Activity ::
The response has to be every entry, printed word for word.
Start of Records supplied
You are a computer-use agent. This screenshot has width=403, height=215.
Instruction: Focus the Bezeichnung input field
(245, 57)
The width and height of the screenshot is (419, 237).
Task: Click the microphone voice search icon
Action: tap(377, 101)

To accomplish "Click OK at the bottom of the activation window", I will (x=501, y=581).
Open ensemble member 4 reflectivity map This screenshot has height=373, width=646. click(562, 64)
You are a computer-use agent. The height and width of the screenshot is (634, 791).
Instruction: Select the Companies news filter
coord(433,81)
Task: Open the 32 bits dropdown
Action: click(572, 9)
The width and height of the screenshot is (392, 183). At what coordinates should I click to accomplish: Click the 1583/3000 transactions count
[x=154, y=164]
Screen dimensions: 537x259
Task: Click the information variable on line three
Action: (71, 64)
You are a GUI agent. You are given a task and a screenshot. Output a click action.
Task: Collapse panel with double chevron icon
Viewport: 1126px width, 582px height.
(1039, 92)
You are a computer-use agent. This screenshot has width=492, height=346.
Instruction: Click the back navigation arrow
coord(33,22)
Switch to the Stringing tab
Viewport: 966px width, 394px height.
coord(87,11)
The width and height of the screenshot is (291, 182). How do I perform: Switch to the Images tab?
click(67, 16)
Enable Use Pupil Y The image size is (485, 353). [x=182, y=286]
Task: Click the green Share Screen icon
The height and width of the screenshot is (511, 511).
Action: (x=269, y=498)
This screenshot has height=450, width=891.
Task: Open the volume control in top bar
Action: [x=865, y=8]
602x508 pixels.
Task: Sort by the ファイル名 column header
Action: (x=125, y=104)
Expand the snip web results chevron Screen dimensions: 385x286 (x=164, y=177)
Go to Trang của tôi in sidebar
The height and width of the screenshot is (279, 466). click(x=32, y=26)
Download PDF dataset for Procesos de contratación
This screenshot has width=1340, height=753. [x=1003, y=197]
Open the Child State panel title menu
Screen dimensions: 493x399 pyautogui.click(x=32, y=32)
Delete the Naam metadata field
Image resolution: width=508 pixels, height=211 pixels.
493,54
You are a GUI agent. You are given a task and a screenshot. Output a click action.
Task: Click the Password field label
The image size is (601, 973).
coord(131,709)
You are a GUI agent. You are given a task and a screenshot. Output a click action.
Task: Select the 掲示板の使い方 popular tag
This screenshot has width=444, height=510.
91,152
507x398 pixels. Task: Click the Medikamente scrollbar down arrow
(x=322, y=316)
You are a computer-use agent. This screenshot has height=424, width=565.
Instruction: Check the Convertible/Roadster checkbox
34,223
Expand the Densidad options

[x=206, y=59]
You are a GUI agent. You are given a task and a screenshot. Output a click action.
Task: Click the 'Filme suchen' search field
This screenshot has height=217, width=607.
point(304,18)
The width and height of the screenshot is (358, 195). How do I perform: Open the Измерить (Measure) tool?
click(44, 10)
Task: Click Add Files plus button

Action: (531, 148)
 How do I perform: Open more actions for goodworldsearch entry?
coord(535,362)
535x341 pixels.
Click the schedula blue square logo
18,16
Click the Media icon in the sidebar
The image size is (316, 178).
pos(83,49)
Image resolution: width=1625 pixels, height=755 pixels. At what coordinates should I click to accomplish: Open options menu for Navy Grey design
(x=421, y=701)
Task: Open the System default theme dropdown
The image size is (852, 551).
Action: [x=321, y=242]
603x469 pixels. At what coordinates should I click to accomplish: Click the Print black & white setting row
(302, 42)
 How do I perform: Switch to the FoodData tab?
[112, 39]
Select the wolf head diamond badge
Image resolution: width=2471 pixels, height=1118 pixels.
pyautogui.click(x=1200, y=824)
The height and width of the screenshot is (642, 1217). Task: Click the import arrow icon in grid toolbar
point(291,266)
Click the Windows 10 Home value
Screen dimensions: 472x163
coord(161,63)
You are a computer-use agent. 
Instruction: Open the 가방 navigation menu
End of Records supplied
Written response ::
You are a computer-use agent. This screenshot has width=403, height=215.
Instruction: Focus the Bezeichnung input field
(245, 57)
The width and height of the screenshot is (419, 237).
Task: Click the microphone voice search icon
Action: tap(377, 101)

To accomplish "Click OK at the bottom of the activation window", I will (x=501, y=581).
Open ensemble member 4 reflectivity map This screenshot has height=373, width=646. click(562, 64)
You are a computer-use agent. The height and width of the screenshot is (634, 791).
Instruction: Select the Companies news filter
coord(433,81)
Task: Open the 32 bits dropdown
Action: click(572, 9)
The width and height of the screenshot is (392, 183). At what coordinates should I click to accomplish: Click the 1583/3000 transactions count
[x=154, y=164]
Screen dimensions: 537x259
Task: Click the information variable on line three
Action: (71, 64)
You are a GUI agent. You are given a task and a screenshot. Output a click action.
Task: Collapse panel with double chevron icon
Viewport: 1126px width, 582px height.
(1039, 92)
You are a computer-use agent. This screenshot has width=492, height=346.
Instruction: Click the back navigation arrow
coord(33,22)
Switch to the Stringing tab
Viewport: 966px width, 394px height.
coord(87,11)
The width and height of the screenshot is (291, 182). How do I perform: Switch to the Images tab?
click(67, 16)
Enable Use Pupil Y The image size is (485, 353). [x=182, y=286]
Task: Click the green Share Screen icon
The height and width of the screenshot is (511, 511).
Action: (x=269, y=498)
This screenshot has height=450, width=891.
Task: Open the volume control in top bar
Action: [x=865, y=8]
602x508 pixels.
Task: Sort by the ファイル名 column header
Action: (x=125, y=104)
Expand the snip web results chevron Screen dimensions: 385x286 (x=164, y=177)
Go to Trang của tôi in sidebar
The height and width of the screenshot is (279, 466). click(x=32, y=26)
Download PDF dataset for Procesos de contratación
This screenshot has width=1340, height=753. [x=1003, y=197]
Open the Child State panel title menu
Screen dimensions: 493x399 pyautogui.click(x=32, y=32)
Delete the Naam metadata field
Image resolution: width=508 pixels, height=211 pixels.
493,54
You are a GUI agent. You are given a task and a screenshot. Output a click action.
Task: Click the Password field label
The image size is (601, 973).
coord(131,709)
You are a GUI agent. You are given a task and a screenshot. Output a click action.
Task: Select the 掲示板の使い方 popular tag
This screenshot has width=444, height=510.
91,152
507x398 pixels. Task: Click the Medikamente scrollbar down arrow
(x=322, y=316)
You are a computer-use agent. This screenshot has height=424, width=565.
Instruction: Check the Convertible/Roadster checkbox
34,223
Expand the Densidad options

[x=206, y=59]
You are a GUI agent. You are given a task and a screenshot. Output a click action.
Task: Click the 'Filme suchen' search field
This screenshot has height=217, width=607.
point(304,18)
The width and height of the screenshot is (358, 195). How do I perform: Open the Измерить (Measure) tool?
click(44, 10)
Task: Click Add Files plus button

Action: (531, 148)
 How do I perform: Open more actions for goodworldsearch entry?
coord(535,362)
535x341 pixels.
Click the schedula blue square logo
18,16
Click the Media icon in the sidebar
The image size is (316, 178).
pos(83,49)
Image resolution: width=1625 pixels, height=755 pixels. At what coordinates should I click to accomplish: Open options menu for Navy Grey design
(x=421, y=701)
Task: Open the System default theme dropdown
The image size is (852, 551).
Action: [x=321, y=242]
603x469 pixels. At what coordinates should I click to accomplish: Click the Print black & white setting row
(302, 42)
 How do I perform: Switch to the FoodData tab?
[112, 39]
Select the wolf head diamond badge
Image resolution: width=2471 pixels, height=1118 pixels.
pyautogui.click(x=1200, y=824)
The height and width of the screenshot is (642, 1217). Task: Click the import arrow icon in grid toolbar
point(291,266)
Click the Windows 10 Home value
Screen dimensions: 472x163
coord(161,63)
You are a computer-use agent. 
Instruction: Open the 가방 navigation menu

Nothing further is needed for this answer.